It can be really interesting for users when you send creative visuals as an attachment together with bot responses. You can even use gifs as part of your quick replies, adding small points of delight within your bot.

Poncho is a good source of inspiration for delightful visuals

E. Make sure you have a welcome message

Only 70% of bots we tried included a welcome message. What happened to everyone else? With bots still a relatively new interface for the majority of (non-tech, non-startup) users, it’s important to present the bot and its functionality clearly, so users are properly guided through the experience and achieve success in what they were trying to do.

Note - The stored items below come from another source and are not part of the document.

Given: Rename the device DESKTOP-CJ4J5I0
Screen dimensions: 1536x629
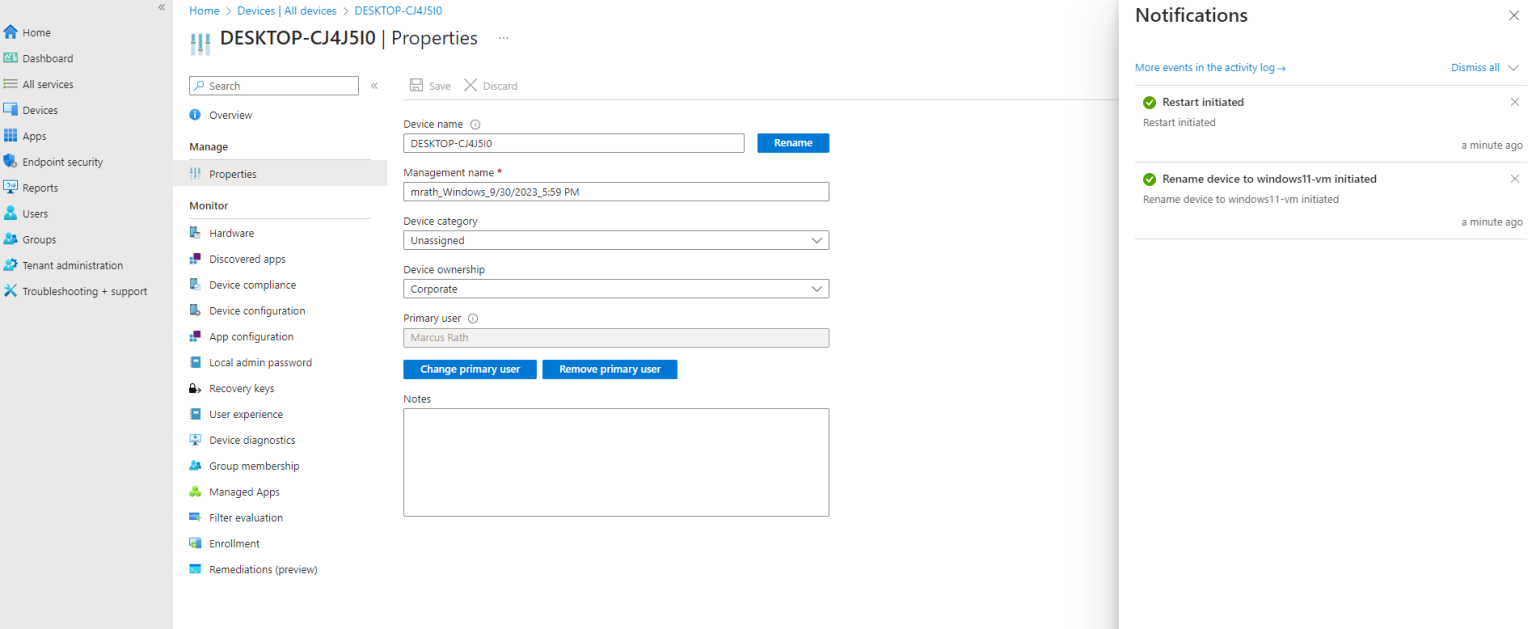Looking at the screenshot, I should tap(793, 143).
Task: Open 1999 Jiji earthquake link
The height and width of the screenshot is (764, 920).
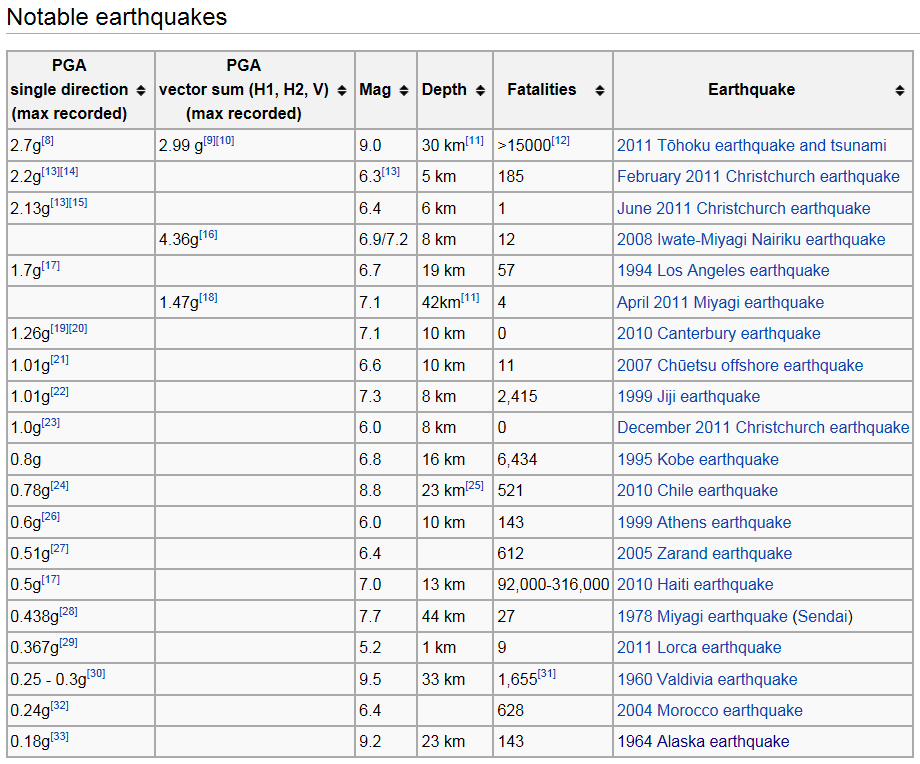Action: (688, 397)
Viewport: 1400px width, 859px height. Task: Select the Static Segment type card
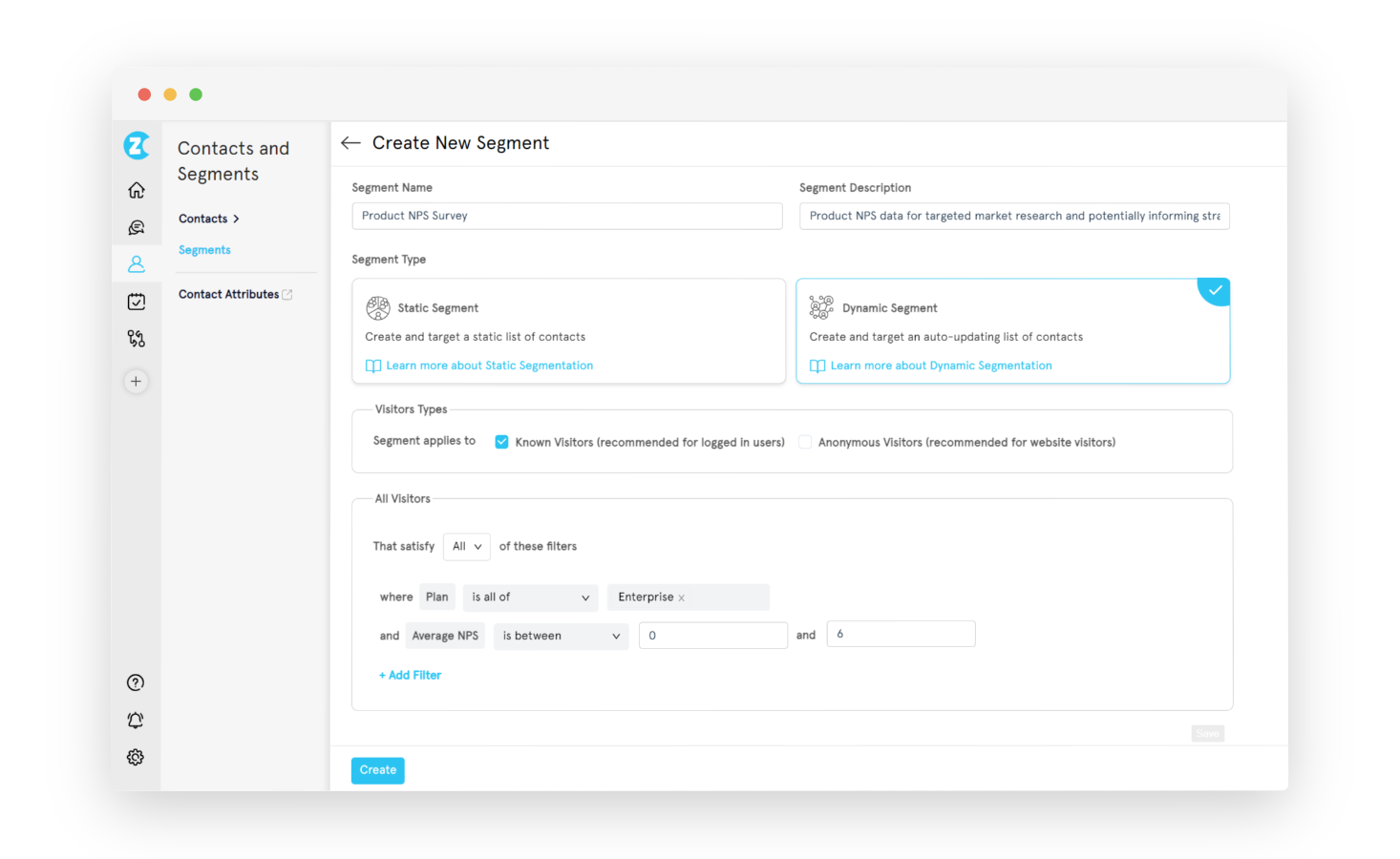point(568,331)
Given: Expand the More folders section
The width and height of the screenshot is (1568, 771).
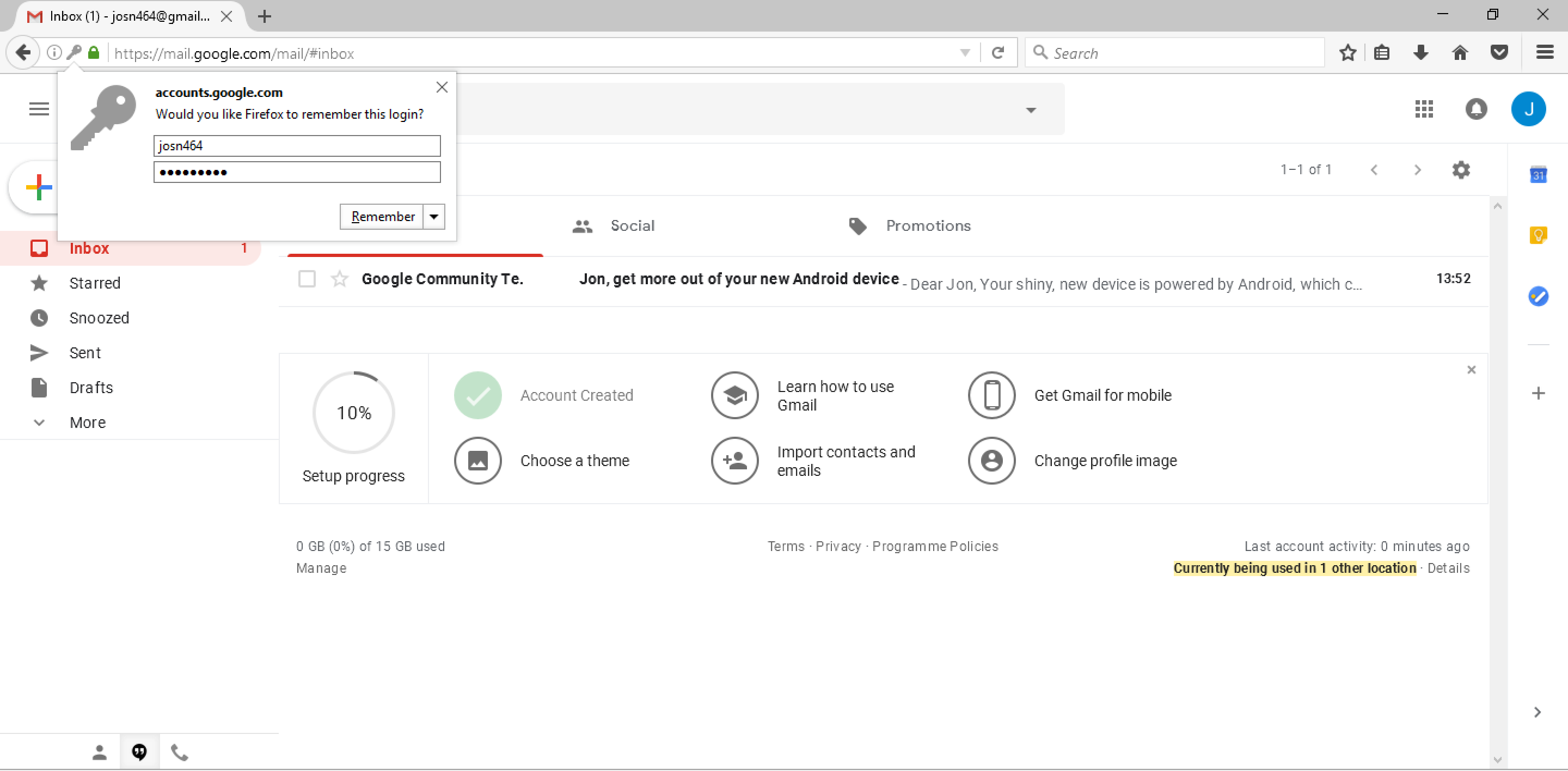Looking at the screenshot, I should click(87, 422).
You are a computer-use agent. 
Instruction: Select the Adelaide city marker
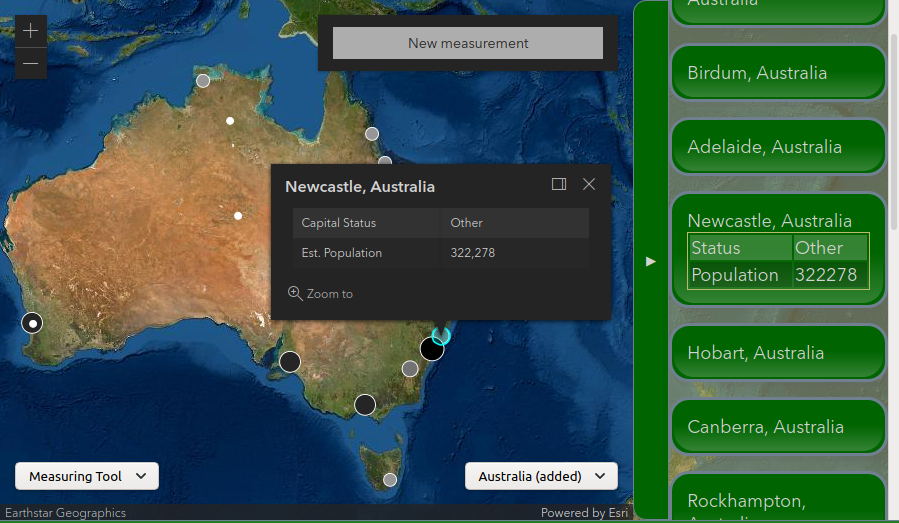click(x=290, y=361)
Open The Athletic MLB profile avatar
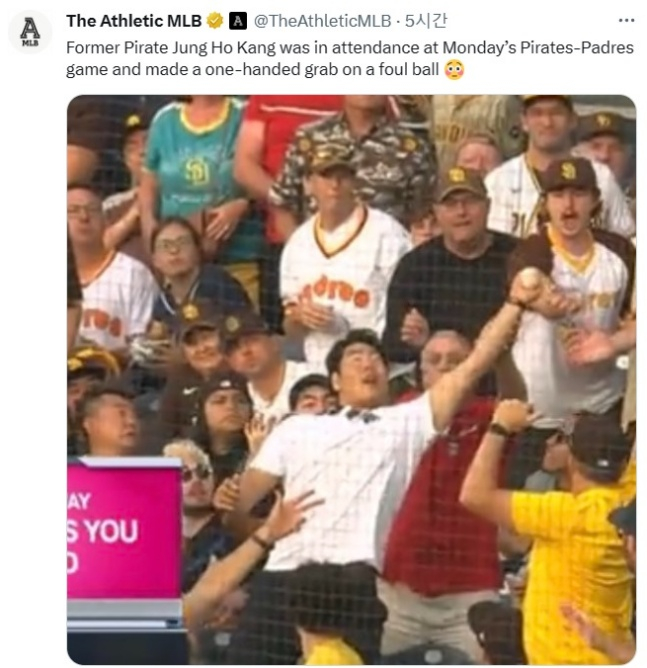This screenshot has width=647, height=668. click(x=30, y=32)
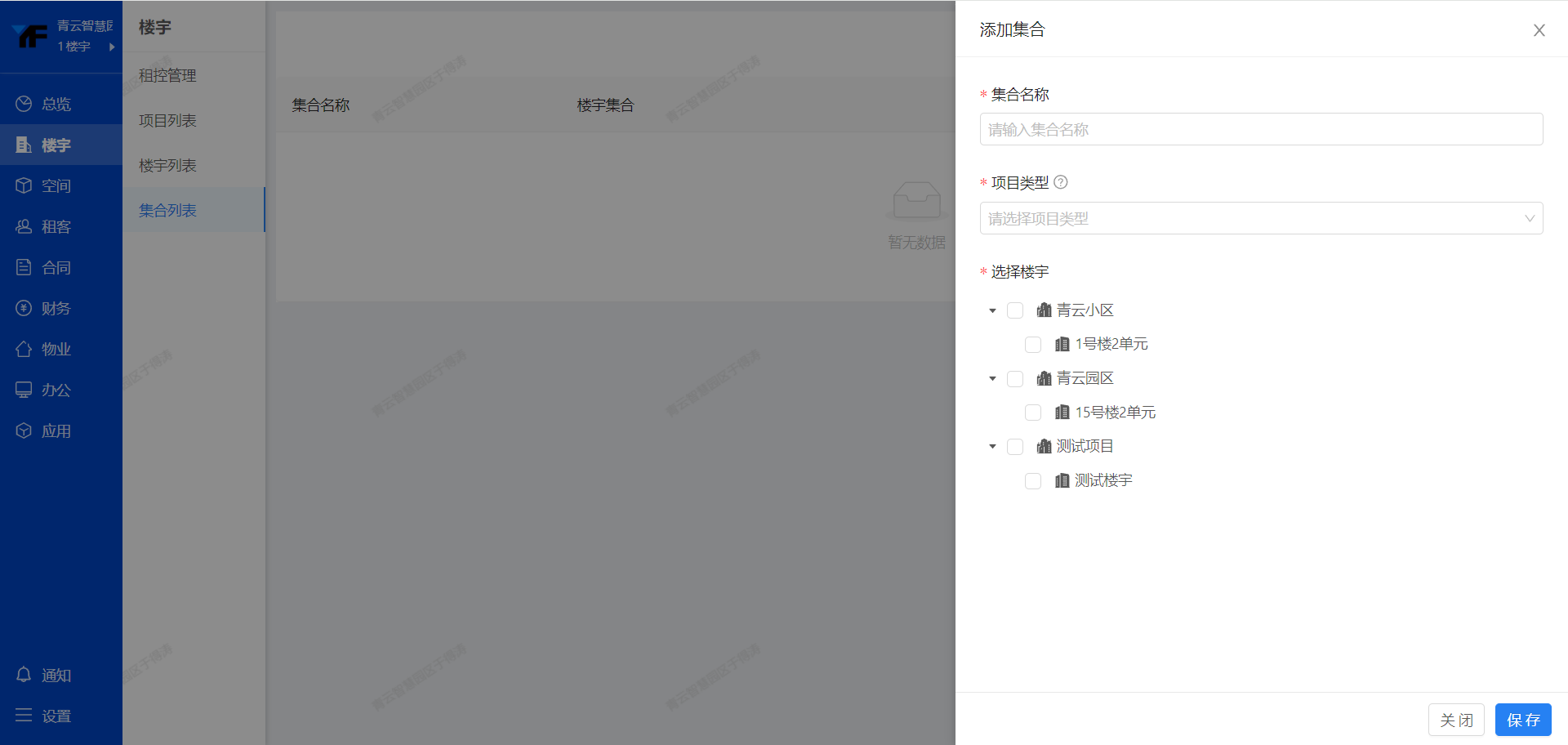Close the 添加集合 drawer with X
1568x745 pixels.
(x=1539, y=30)
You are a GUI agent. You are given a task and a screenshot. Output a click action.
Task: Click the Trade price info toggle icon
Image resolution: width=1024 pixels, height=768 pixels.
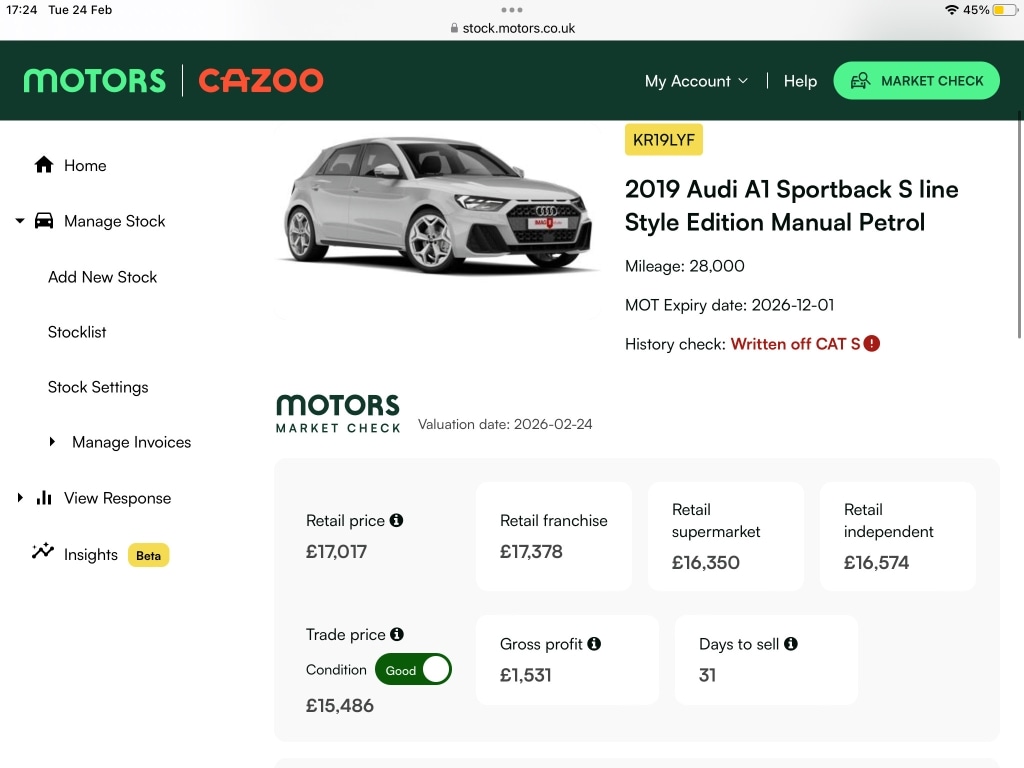click(396, 633)
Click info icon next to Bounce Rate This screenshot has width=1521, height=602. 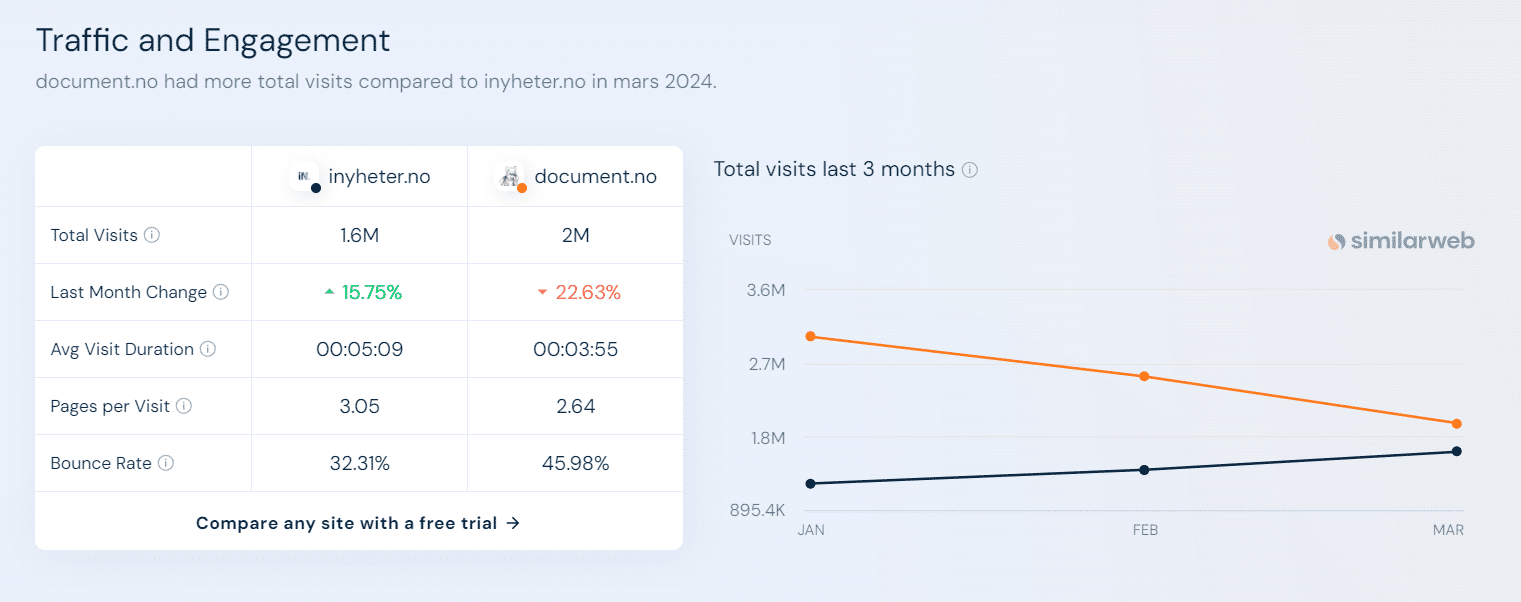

Having a good, well-crafted welcome message sets your bot users up with the right expectations, so they know what not to expect from the bot, preventing disappointment or perceived failures.

Main takeaways

  1. Testing is crucial: You’ll need to test and continuously improve the bot scripts based on feedback from your users.1 Lots of bots are not designed to handle common edge cases, such as users swearing at bots (more common than we’d like to think) and common backstory questions like “Who made you?”

  2. Cross-category learnings are applicable: A database like BotSpeak is useful for developers designing bot dialogs as there are many common use cases, and lots of things can be applied from other bots. For example, a productivity bot can easily learn a few tricks from a social bot in scripting fun experiences.

  3. People like simplicity & familiarity: The best bots are designed with users in mind, and with bots supposed to be the user-friendly and easy conversational interface it is, stick to easy and familiar words. The most used words by bots are visualized below (after removing stop words):

Word cloud of non-common words most used by the 200+ bots — fashioned as R2D2

How to use BotSpeak

You can leverage the knowledge we’ve gathered on Botspeak to filter by categories or the bots that you want to reference.

With this, you can look at examples of how other bots have been scripted and what their various output options are. You can use this as a guide for your own bot planning process.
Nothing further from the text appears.